The major objectives of the wort boiling process are summarised below.Objectives of wort boiling
Our Whirlfloc™ range ensures more rapid and consistent coagulation of wort hot and cold break proteins, thereby optimising trub formation, reducing expensive wort losses (in poorly compacted trubs) and ensuring bright, clear and consistent worts for fermentation.
Hitempase may be added to a kettle in circumstances where wort is still starch positive or suspected of having a significant level of potentially troublesome dextrin.
FermCap® can be used in the copper to reduce expensive wort losses due to over boiling and to improve on subsequent brewhouse and tank cleaning costs.
Wort Clarification, Cooling and Aeration
Whirlfloc added towards the end of the boiling process facilitates protein coagulation, formation of a compact trub and the production of clear worts.
The hot wort is then cooled by passing it through a plate heat exchanger (paraflow) and aerated by direct injection of sterile air or oxygen.
Enzymes such as Bioferm and Amylo may be added at this stage of the beer brewing process to increase wort fermentability (and to remove potentially troublesome dextrins from the wort. Bioglucanase may be added to reduce beer filtration problems and ß-glucan gums and hazes in the final product.
In high adjunct brewing, using nitrogen as a source of food for yeast may be limiting. In this instance, specifically developed yeast foods (Yeastex™) may be added as both nitrogen and vitamin supplements.
Occasionally there may be a problem on the fermentation side of the beer brewing process with excess fobbing or foam formation in tanks. This can reduce hop utilisation, reduce fermentation capacity, increase fouling of vessels and cause poor foam stability due to the loss of valuable foam-positive materials. In some cases, this can also result in problems with beer filtration and hazes due to collapsed foam.

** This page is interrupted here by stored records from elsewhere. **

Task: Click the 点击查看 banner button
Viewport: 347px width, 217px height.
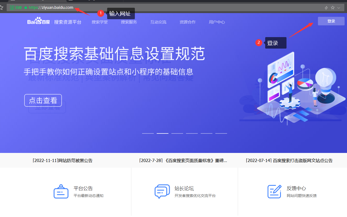Action: tap(43, 100)
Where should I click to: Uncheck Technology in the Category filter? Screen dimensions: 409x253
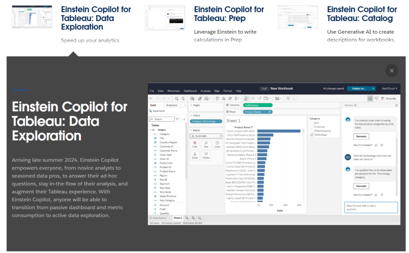(312, 134)

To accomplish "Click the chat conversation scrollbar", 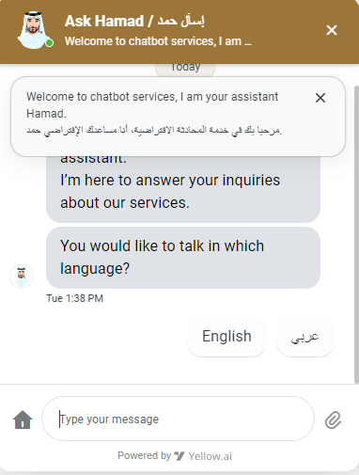I will coord(356,233).
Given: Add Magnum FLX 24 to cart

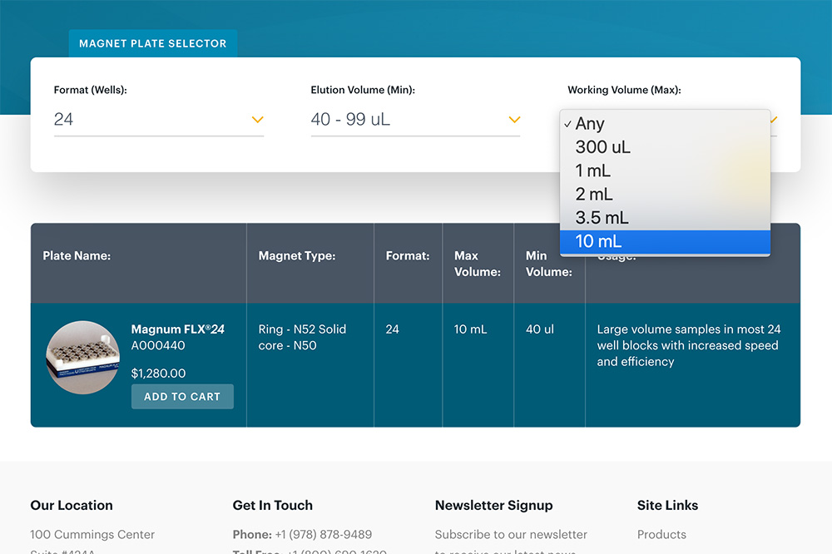Looking at the screenshot, I should (182, 397).
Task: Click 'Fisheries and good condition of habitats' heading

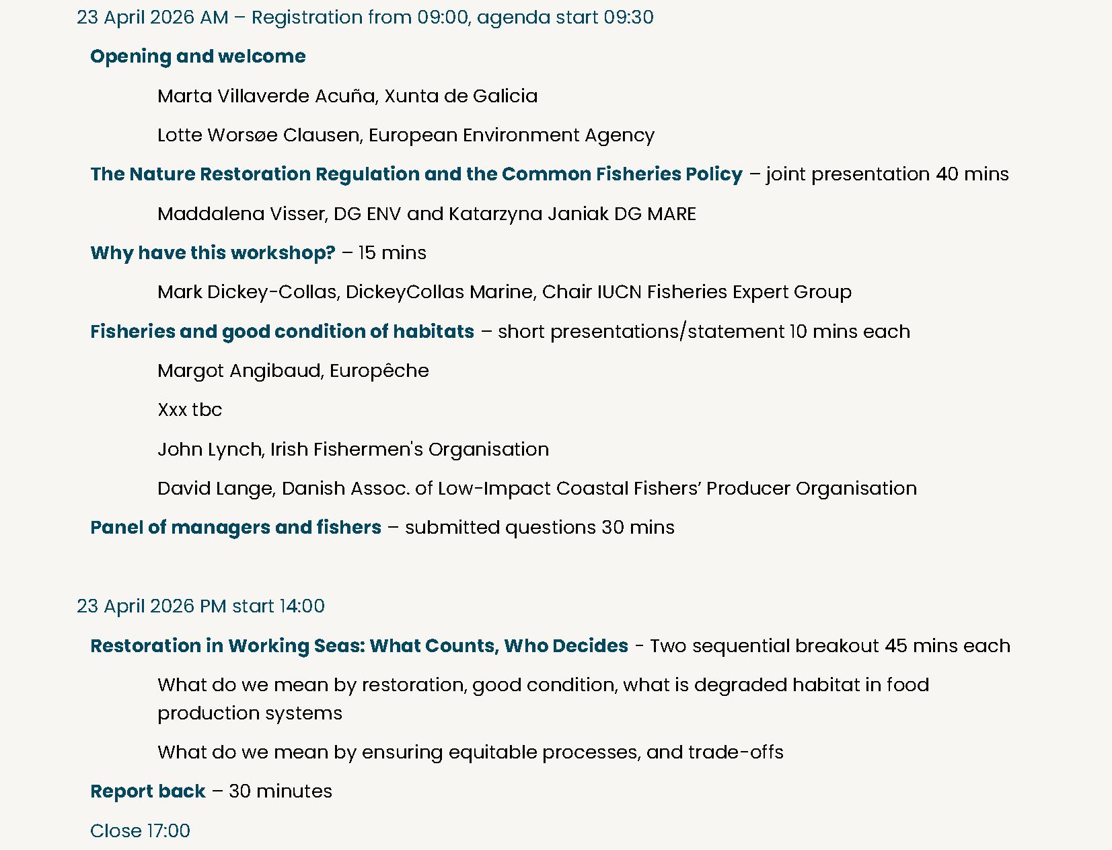Action: (x=282, y=332)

These problems can be alleviated by using Kerry’s FermCap range of products, which control foaming during fermentation.
At the end of maturation it is important to remove as much yeast as possible prior to filtration. This will significantly reduce the solids loading on the filter and prolong filter run times. Increasing filter run length and reducing filter-aid consumption usage rates can have significant cost saving and quality benefits in a standard process. The Biofine™ range of products have been designed and optimised to give brewers these significant cost control and quality improvements.
The enzyme Profix™ may be added to beer prior to pasteurisation to control chill haze formation.

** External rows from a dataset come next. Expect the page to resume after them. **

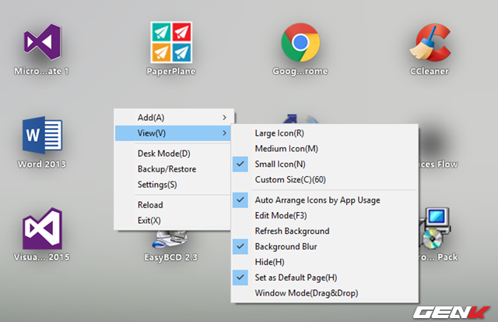The width and height of the screenshot is (498, 322).
Task: Turn off Background Blur option
Action: tap(286, 246)
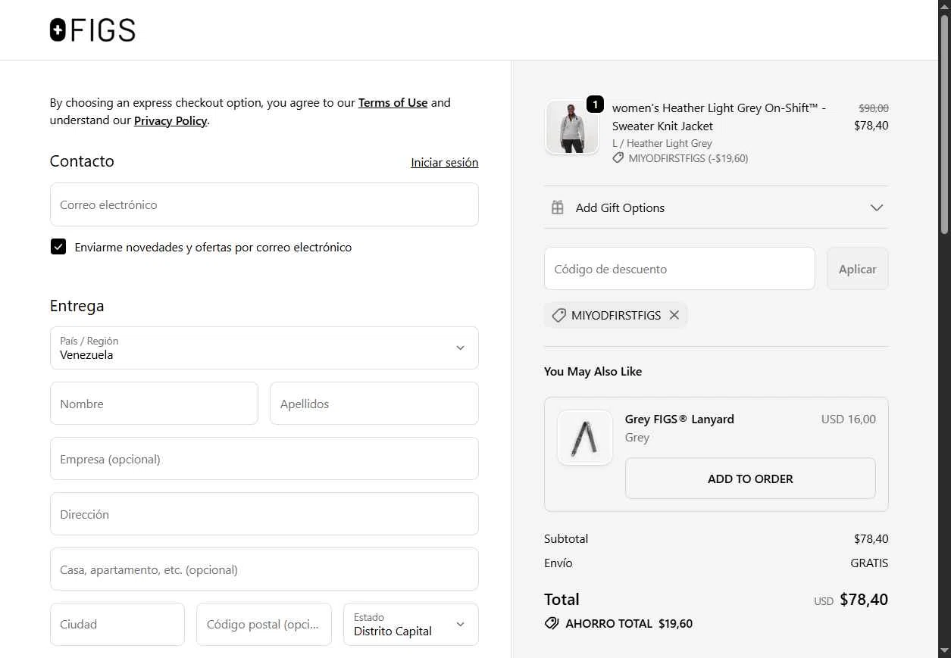Focus the Correo electrónico input field
This screenshot has width=951, height=658.
[264, 204]
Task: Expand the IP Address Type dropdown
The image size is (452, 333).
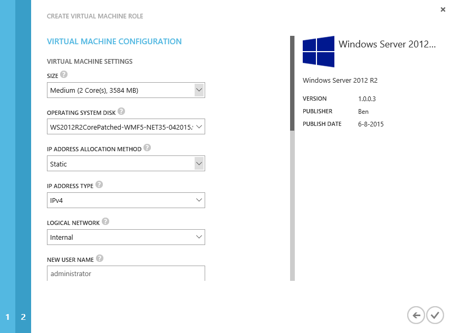Action: tap(126, 201)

The quality, amount and stability of beer foam dispensed from either a small package or tap is an important characteristic of the product. Even in normal dispense environments, numerous external and internal factors—such as malt and hop derived lipids—may adversely affect beer foam stability. Biofoam™ products are recommended for beer foam creation and stabilisation.
Beer flavour stability is an absolute requirement for the final packaged product. The negative effects of oxygen uptake during packaging or flavour active precursors can be eliminated using our specially designed antioxidant system, Biox™.